Retail Sales: November Stole the Show from December
The Commerce Department's retail and food services sales tally for December rose to $380.9 billion, up 7.9% from December 2009, but up just 0.6% from November. Excluding auto sales, totals were up 6.7% from 2009 and 0.5% from the month before, slightly less than analysts had expected.
The Commerce Department's tally is the most complete picture of the retail sector, including gas, food and auto sales, as well as the results from Walmart Stores (WMT), the world's largest retailer, which doesn't publicly report monthly sales.
The numbers weren't a surprise: Industry observers were disappointed last week when major retailers reported that December sales were weaker than expected due to bad weather and consumers who had front-loaded their holiday shopping, spending heavily during late November's Black Friday sales. Merchants now worry that the December numbers are a sign that shoppers will close their wallets again in 2011.
"I don't think people believed that November's growth was sustainable, not any indication on a macro basis that the consumer is really back," says Kevin Regan, senior managing director of FTI Consulting. The holiday season was the best since 2006, but shoppers are still paying down debt and trimming spending while they wait for a significant improvement in the economy, he said.
November sales could have been "a one-time binge" as consumers chose to splurge on the holidays before returning to paying down debt in 2011, said Regan.
Some gift-related segments showed a loss of momentum going into the final stretch of the holiday. For example clothing stores, which were up 7.4% compared to December 2009, dipped slightly from November's totals, down 0.2%. And the inclement winter weather had a silver lining for hardware stores, which were up 2% in December over the month before, and 13.1% over the same month a year earlier.
Healthy Increase for E-Tailers
"The December retail sales report had Mother Nature's paw print all over it," said Brian Sozzi, analyst at Wall Street Strategies.
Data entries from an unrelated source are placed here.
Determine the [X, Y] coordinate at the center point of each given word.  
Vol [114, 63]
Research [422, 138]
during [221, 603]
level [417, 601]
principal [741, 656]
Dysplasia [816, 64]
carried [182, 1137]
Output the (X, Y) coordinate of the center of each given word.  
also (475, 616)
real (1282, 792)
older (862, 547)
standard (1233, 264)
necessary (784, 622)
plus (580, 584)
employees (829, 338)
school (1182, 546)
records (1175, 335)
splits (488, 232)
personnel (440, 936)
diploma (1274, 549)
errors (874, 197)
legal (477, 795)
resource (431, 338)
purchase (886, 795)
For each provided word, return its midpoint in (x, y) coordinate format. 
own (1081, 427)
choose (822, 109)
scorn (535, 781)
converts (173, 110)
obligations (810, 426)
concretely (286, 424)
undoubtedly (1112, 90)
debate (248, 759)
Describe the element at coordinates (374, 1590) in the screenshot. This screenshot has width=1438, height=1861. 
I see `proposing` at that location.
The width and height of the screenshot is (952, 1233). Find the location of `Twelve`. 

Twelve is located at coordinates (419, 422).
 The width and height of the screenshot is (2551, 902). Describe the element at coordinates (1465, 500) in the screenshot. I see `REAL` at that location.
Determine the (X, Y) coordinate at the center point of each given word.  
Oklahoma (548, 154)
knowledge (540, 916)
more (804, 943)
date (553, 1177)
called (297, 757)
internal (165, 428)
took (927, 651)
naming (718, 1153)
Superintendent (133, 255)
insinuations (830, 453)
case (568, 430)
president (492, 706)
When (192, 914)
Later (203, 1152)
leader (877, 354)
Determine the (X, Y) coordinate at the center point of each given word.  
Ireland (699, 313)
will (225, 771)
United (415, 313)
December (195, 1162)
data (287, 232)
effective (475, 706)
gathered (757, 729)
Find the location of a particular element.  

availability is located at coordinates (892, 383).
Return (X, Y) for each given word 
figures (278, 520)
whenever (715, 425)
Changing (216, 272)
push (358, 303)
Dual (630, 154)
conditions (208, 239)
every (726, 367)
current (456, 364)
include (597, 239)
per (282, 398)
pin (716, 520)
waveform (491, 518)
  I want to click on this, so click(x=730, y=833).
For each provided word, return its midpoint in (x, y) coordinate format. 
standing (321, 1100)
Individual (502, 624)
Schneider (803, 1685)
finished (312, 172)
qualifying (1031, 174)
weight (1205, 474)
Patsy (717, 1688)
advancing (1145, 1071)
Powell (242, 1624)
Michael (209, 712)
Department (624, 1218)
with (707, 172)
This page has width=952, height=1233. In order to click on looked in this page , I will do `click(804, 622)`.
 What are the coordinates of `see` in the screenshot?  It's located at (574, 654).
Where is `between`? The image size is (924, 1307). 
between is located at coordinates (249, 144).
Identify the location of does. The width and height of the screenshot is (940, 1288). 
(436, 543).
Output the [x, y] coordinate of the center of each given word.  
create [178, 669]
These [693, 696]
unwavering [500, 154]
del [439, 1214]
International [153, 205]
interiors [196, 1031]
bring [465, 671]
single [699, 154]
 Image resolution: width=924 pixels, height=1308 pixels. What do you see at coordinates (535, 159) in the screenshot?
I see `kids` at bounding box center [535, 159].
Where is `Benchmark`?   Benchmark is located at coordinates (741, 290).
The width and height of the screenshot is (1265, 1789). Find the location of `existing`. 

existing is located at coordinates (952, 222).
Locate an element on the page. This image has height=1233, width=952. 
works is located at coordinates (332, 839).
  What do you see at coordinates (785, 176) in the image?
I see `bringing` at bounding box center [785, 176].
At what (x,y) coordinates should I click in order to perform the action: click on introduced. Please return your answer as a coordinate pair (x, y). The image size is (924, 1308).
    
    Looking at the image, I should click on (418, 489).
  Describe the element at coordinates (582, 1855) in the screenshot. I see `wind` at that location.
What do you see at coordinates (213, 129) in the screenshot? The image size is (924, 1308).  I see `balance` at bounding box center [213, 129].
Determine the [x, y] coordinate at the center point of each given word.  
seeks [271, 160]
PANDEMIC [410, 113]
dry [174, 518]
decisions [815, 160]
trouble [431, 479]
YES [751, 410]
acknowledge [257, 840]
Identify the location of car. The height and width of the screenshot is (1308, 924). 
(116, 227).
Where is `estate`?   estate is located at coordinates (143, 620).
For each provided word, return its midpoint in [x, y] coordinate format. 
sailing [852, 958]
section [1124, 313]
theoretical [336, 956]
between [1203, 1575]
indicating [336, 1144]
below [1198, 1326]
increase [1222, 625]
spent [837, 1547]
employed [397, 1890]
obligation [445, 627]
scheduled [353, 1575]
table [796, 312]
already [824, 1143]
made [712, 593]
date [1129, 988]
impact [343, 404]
The weather had a part in holding down some of the momentum retail that had been seen since back-to-school season, but just how much of the slack was weather-related, as opposed to "early holiday season spending hangover" won't become clear until we see what shoppers do in coming months, he said in a note to investors.
A few segments showed signs of continued strength: Auto dealers' sales were up 14.7% from December 2009 and 1.1% higher than in November, a sign of Detroit's continued climb from the depths. And nonstore retailers -- a segment mainly made of up of online stores -- saw sales rise 15% year-over-year and 2.6% over the month before, the biggest monthly jump for any retail segment, as shoppers continued to adopt e-tailing.
But the retail recovery remains an iffy proposition, according to attendees at the recently concluded annual meeting of the National Retail Federation, the industry's trade group.
The Rich Are Spending Again
The affluent consumer is shopping again, as evidenced by Tiffany (TIF) raising its guidance earlier in the week. But mass consumers are still counting their pennies and worrying about the state of the job and housing markets, said merchants.
The split was clear in last week's major merchant announcements, when luxury retailers such as Saks (SKS) and Nordstrom (JWN) posted strong sales gains, while mass merchants such as Target (TGT) and BJ's Wholesale Club (BJ) were disappointed.
"The economy is starting to grow again, and that's fantastic, but it's broken into two economies," says Matt Rubel CEO of Collective Brands (PSS) the parent of Payless Shoesource. "The upper end is doing well, but we need to create jobs for the mass and base consumer who has 15% unemployment, not 9.5%."
There is still "an air of caution out there," says Regan. Gas prices are rising, which will put a damper on spending in coming months, as consumers have to choose between shopping and driving. Inflation in areas such as food and clothing will also put pressure on household budgets in early 2011.
"Things have not improved enough for consumers to do more than fix their balance sheet," Regan says. "The consumer wanted to put some presents under the Christmas tree, but I think they are going to bear down."